• Text block:
--------
Ah, telephemera… those shows whose stay with us was tantalisingly brief, snatched away before their time, and sometimes with good cause. They hit the schedules alongside established shows, hoping for a long run, but it’s not always to be, and for every Knight Rider there’s two Street Hawks. But here at STARBURST we celebrate their existence and mourn their departure, drilling down into the new season’s entertainment with equal opportunities square eyes… these are The Telephemera Years!

1971-72

Just as America was dragging itself out of the long Sixties and into their funky successor years, US TV was undergoing a season change in 1971, with the last of the great western TV shows reaching the end of their runs. Audiences could still thrill to Alias Smith and Jones, Gunsmoke, and Bonanza, but the cop show ruled the roost, with The Mod Squad, Hawaii Five-O, and Ironside joined at the top of the ratings by new arrivals Cannon and McMillan & Wife.

A dry period for genre fans saw interest lay mostly with Mission: Impossible and Night Gallery, although Bewitched could be relied upon for some supernatural nose-twitching fun, but the big new hits were The New Dick Van Dyke Show and transatlantic transplant Sanford and Son. But what of those shows that didn’t make such an impact on American audiences? This is the story of four of 1971’s lesser-known delights…

Longstreet (ABC): They say justice is blind but never was that more the case than in Longstreet, where James Franciscus played a blind detective (of sorts). 1967’s Ironside had broken new ground with its protagonist, a confined to a wheelchair Raymond Burr, and with CBS introducing Cannon – he’s somehow a good cop despite being morbidly obese – it was clear there was a movement underway, although your mileage may vary on the intentions of that movement.

Franciscus, who was best known for his school sitcom Mr Novak, was Mike Longstreet, an insurance investigator blinded by a bomb hidden in a champagne bottle that kills his wife. Despite his injuries, Longstreet pursues and captures his wife’s killers and then settles into a life of hardcore insurance fraud investigation, aided only by his guide dog Pax and martial-arts instructor Li Tsung (Bruce Lee, about to leave Hollywood behind and become The Dragon).

telephemera years 1971 longstreet

The show was loosely based on a series of novels by Baynard Kendrick and, even though it stretched its premise beyond simple insurance fraud and into plain old detective stuff, it would seem that “blind detective” wasn’t enough of a hook to hang a series on; the show was cancelled after its final episode had run, in March 1972.

The complete series was released on DVD in 2017 but – beyond Bruce Lee obsessives – it has gained little notoriety in the popular imagination, save for its elevator pitch premise. Creator Stirling Silliphant went on to script The Enforcer, The Towering Inferno, The Poseidon Adventure, and Over the Top, one of which isn’t quite as notable as the others.

The Good Life (NBC): In many ways, calling Larry Hagman “the American Richard Briers” would seem to be a step too far but one time that it was actually bang on the money was in 1971, when he played a middle-class man, tired of his mundane life in the rat race, who decides he needs a change and… wait a minute, this isn’t that show!
--------
• What is asked:
(1) Repeat the passage of the article on short-lived 1971 television shows between "Ah, telephemera… those" and "The Telephemera Years!", inclusive.
(2) Pick up the article on short-lived 1971 television shows where it stops, and write what comes next.

• Dataset extract:
--------
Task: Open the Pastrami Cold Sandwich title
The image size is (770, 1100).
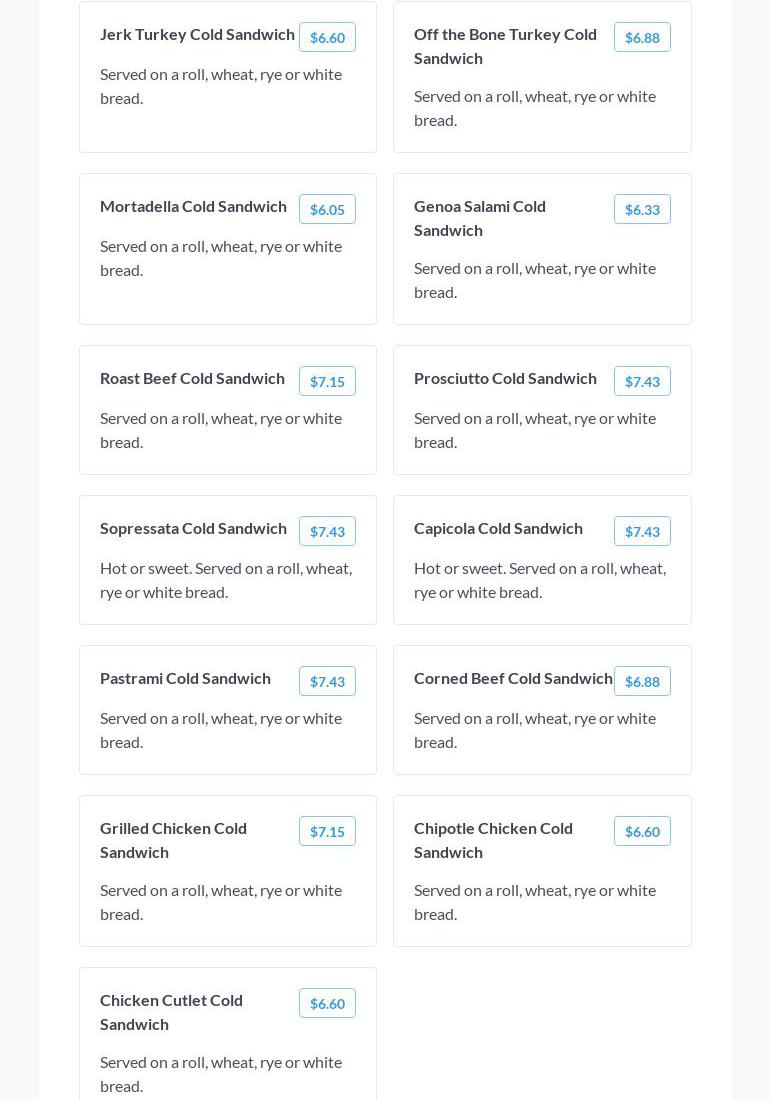Action: click(185, 678)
--------
• Set of answers:
(1)
Ah, telephemera… those shows whose stay with us was tantalisingly brief, snatched away before their time, and sometimes with good cause. They hit the schedules alongside established shows, hoping for a long run, but it’s not always to be, and for every Knight Rider there’s two Street Hawks. But here at STARBURST we celebrate their existence and mourn their departure, drilling down into the new season’s entertainment with equal opportunities square eyes… these are The Telephemera Years!

(2)
In this version of The Good Life, created four years before the more familiar BBC sitcom, Hagman and wife Donna Mills are a middle-class couple, and they do tire of their mundane life, but rather than quit it all to grow vegetables in their suburban garden, much to the annoyance of their hoity-toity neighbours, they take jobs as a live-in butler and cook for a millionaire industrialist and his teenage son, earning the ire of the rich man’s sister, who thinks they are simply too common to have around.

telephemera years 1971 good life hagman

Based on the novel by Douglass Wallop, the show was developed by former Gilligan’s Island and Andy Griffith Show writers Lawrence J Cohen and Fred Freeman, and it settled into a comfortable routine of Hagman and Mills floundering like fish out of water, almost getting fired by the stuffy sister, only for the teenage son – who thinks they’re great fun ­– to surreptitiously come to their rescue.

Unlike the beloved BBC treasure – which was renamed Good Neighbours when it was shown in the US to avoid any confusion – audiences did not take Hagman and Mills to their hearts and went quietly into the night after just fifteen episodes had aired, in January 1972. Nine years later, Hagman would reunite with Mills on the Dallas spin-off Knots Landing, having already worked with his Good Life boss David Wayne, who played Digger Barnes on the Texas oil drama.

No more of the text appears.